How does meadow restoration work?
Hay meadows are nationally important as high nature conservation value areas, but over the last seventy years 97% have been lost, largely due to changes in farming methods. The Yorkshire Dales contains about a sixth of the UK’s remaining upland hay meadows, but even here fragmentation of these habitats into small isolated sites has resulted in a dramatic loss of biodiversity.
The Hay Time project was set up to co-ordinate hay meadow schemes in the Yorkshire Dales and Forest of Bowland using locally-harvested meadow seed to restore ‘degraded’ meadows to their former species-rich condition.
How to restore a meadow
Green hay is the preferred method of restoration as it collects a large quantity of seed from the widest range of plants, and is least affected by wet weather – a key factor in our corner of the world! Other methods of harvesting and spreading are also used depending on the location and nature of the donor and receptor meadows. We use our own seed harvesting and spreading machinery which is operated by a specially-trained local agricultural contractor.

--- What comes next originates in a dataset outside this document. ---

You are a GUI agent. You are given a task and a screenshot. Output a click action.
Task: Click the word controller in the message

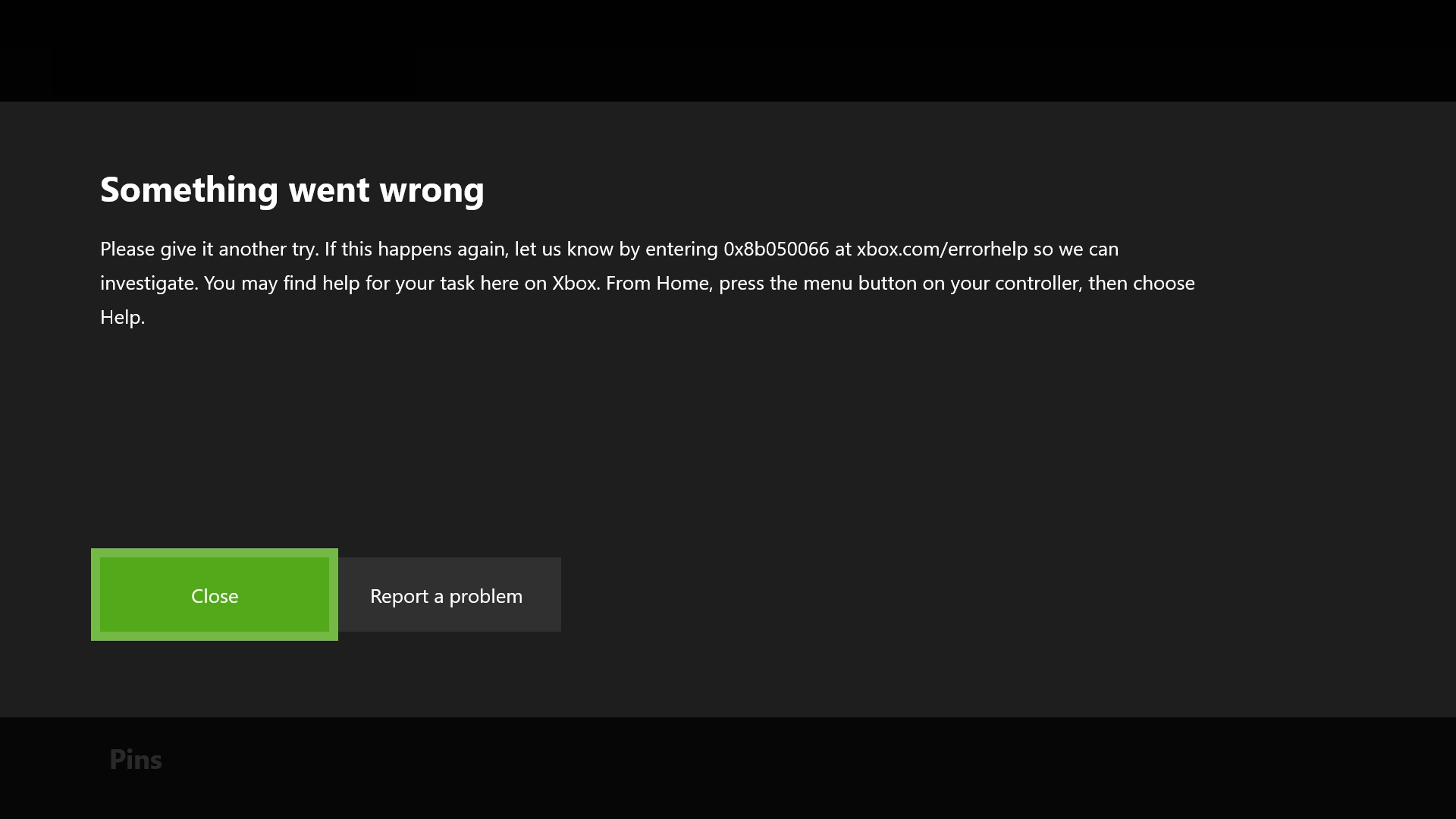(1036, 284)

Here’s our step-by-step guide to green hay transfer – which is a common method used to harvest and spread seed.
Step 1: We start off by matching a species-rich ‘Donor’ meadow with a ‘Receptor’ meadow that needs to be restored.
A Receptor meadow: A more intensively managed meadow where species numbers have declined
A Donor meadow: A species-rich, traditionally managed meadow, where seed can be harvested from
Step 2: The receptor meadow is cut, cleared and harrowed
Step 3: A cut of green hay is taken from a specified area of the donor meadow by contractors using our own machinery.

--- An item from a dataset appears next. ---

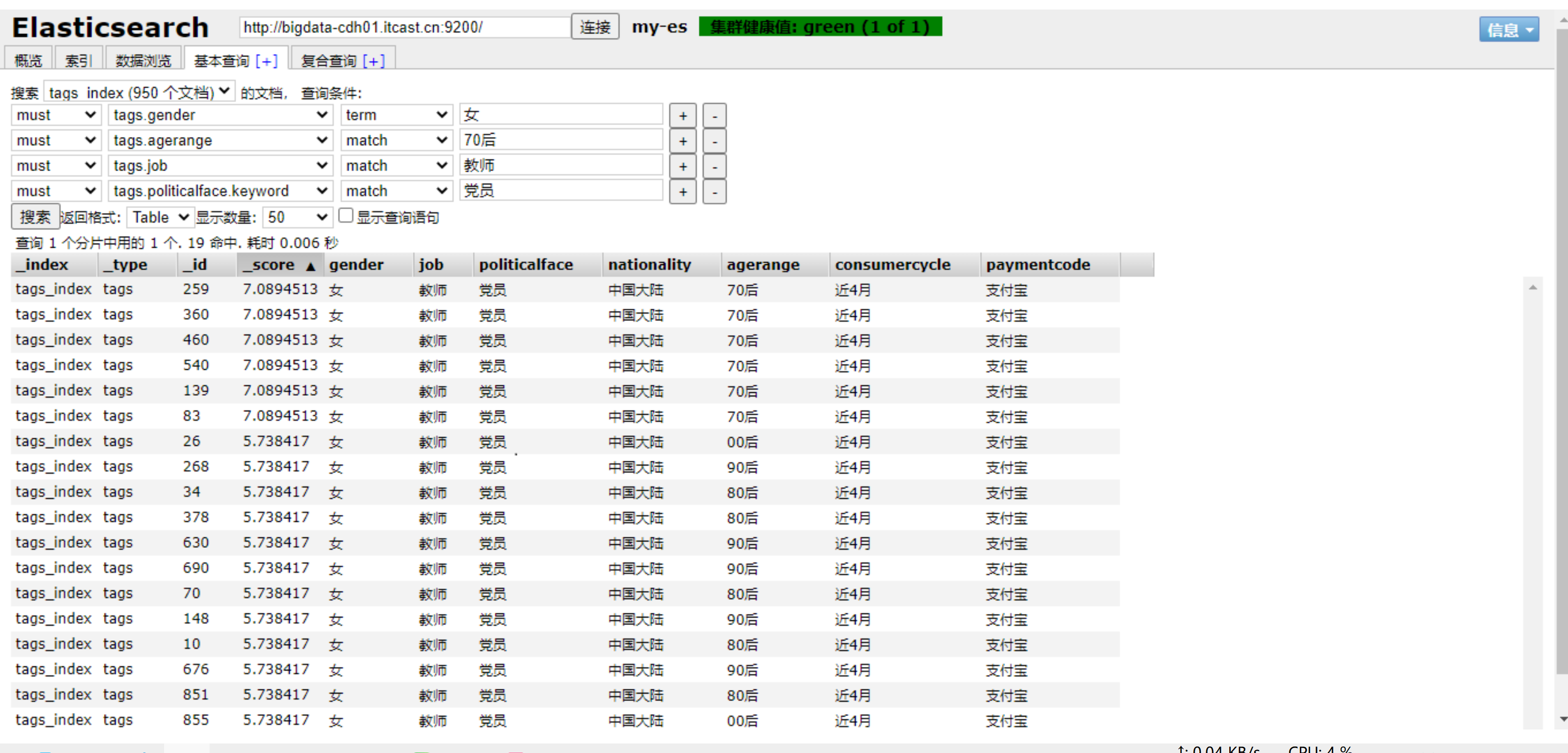Open new basic query tab plus
The width and height of the screenshot is (1568, 753).
click(267, 61)
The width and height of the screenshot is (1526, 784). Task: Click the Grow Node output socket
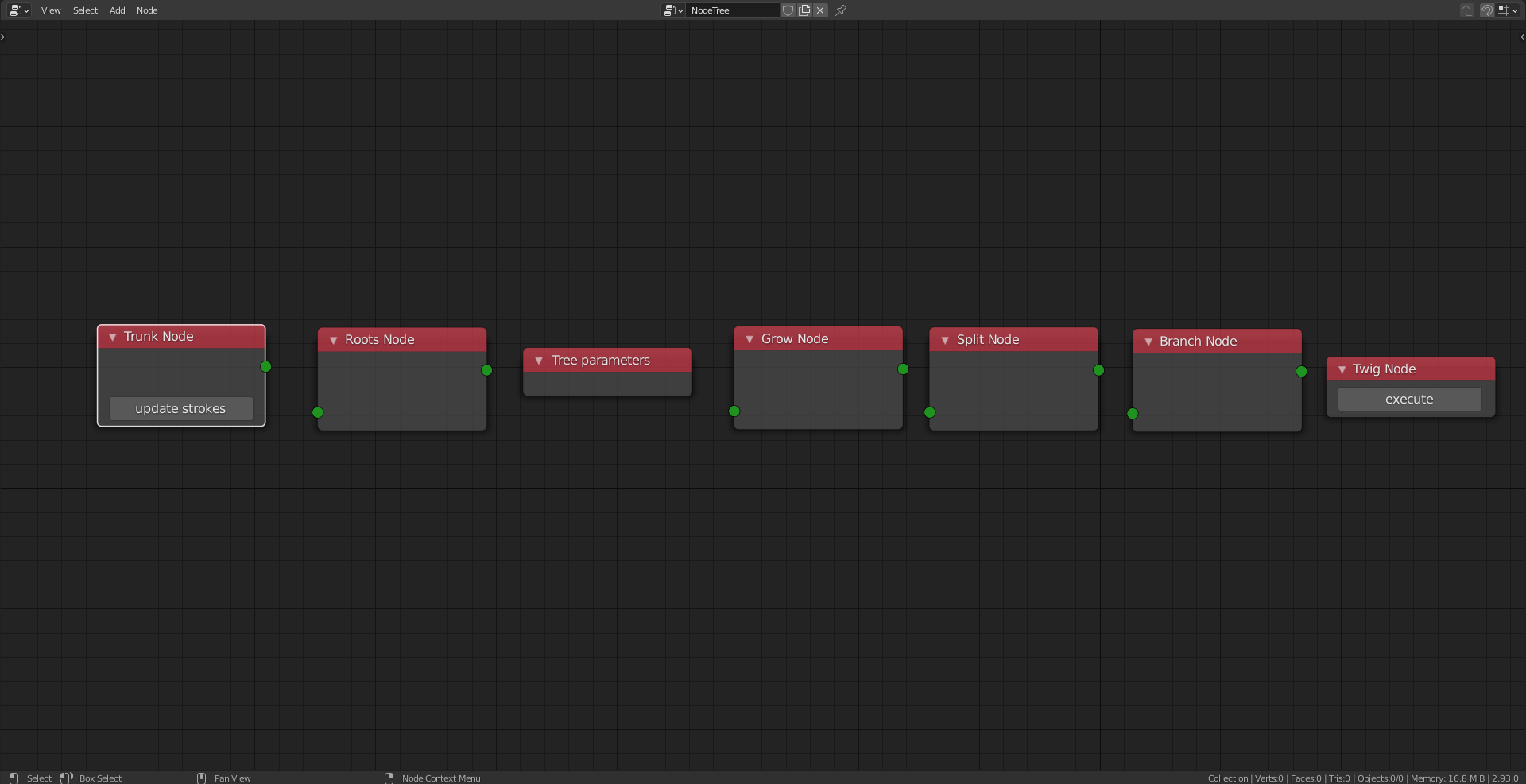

Cutting green hay from the 'donor' meadow
Step 4: The hay is transported immediately to the receptor meadow and spread. Seeds then fall as the hay dries, introducing a variety of traditional meadow species.
Spreading green hay onto the 'receptor' meadow
Hay meadow management
Traditional, low-input meadow management maintains the botanical diversity of hay meadows. So once seed has been added the ‘receptor’ meadow it is returned to traditional management, which means:
- It is cut once annually in late summer to allow characteristic meadow plants to set seed
- It is used to make field-dried hay rather than silage, which allows more seeds to be shed
- Grazing with cattle or sheep during autumn and spring keeps the sward low and helps to disturb the ground with their hooves, creating spaces for new seeds to germinate and seedlings to emerge
- Removing livestock in April to early May allows the hay crop to grow and plants to flower and set seed
- Not applying chemical fertilisers means that traditional meadow species are not competing with fast growing species.
Has it worked?
Meadow restoration can take several years, but with seed addition and traditional management the meadows should become more botanically diverse over time.

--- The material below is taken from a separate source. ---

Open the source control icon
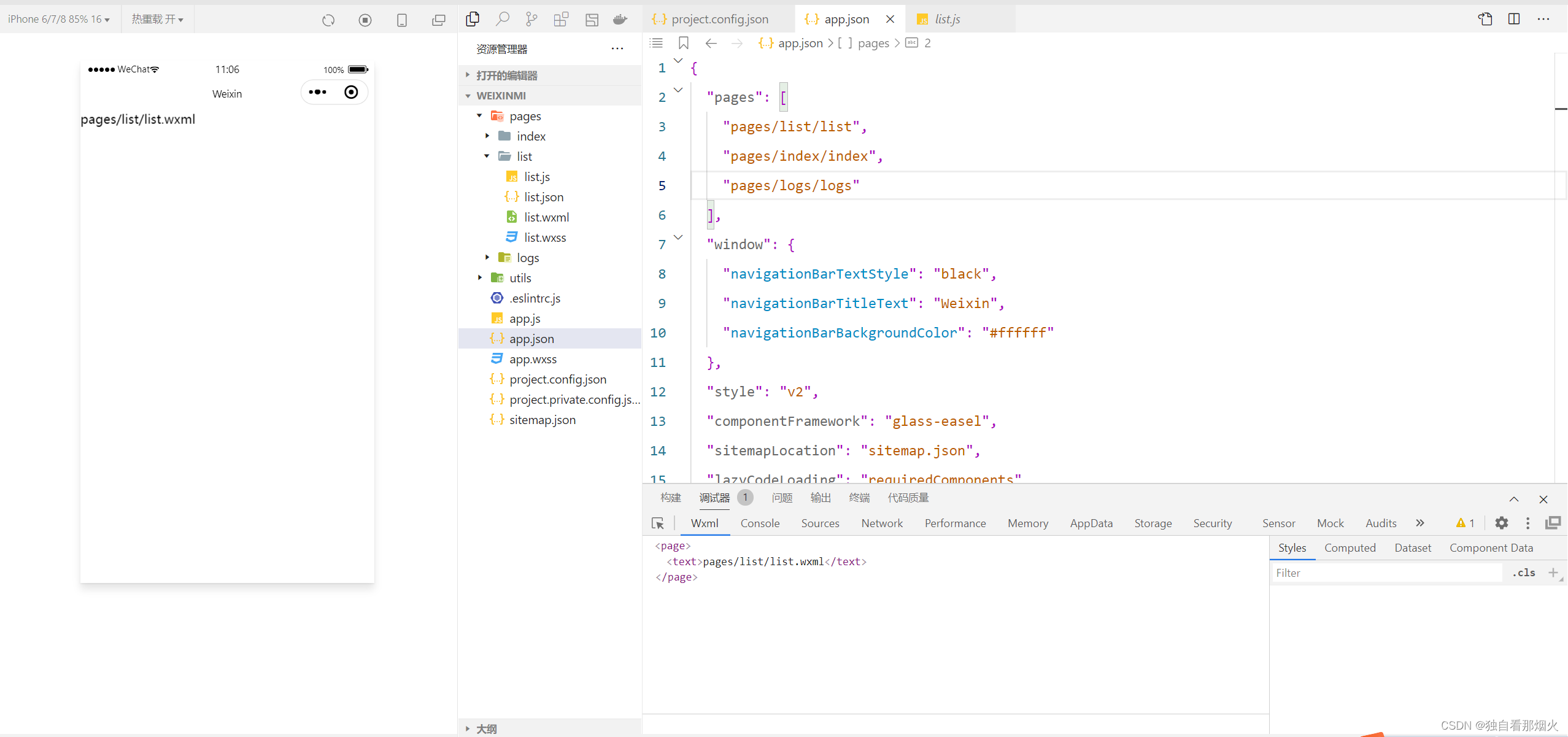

A year after restoration the receptor meadow will be surveyed, where we hope to see new species like yellow rattle, eyebright, red clover and meadow vetchling, which are often the first colonisers. Perennial species like ribwort plantain, common sorrel, sweet vernal-grass and selfheal are slower to establish.
Studies have confirmed that our efforts are having a positive effect on treated meadows, with highly significant increases seen in species richness, species diversity and meadow composition. In other words, the flowers are coming back!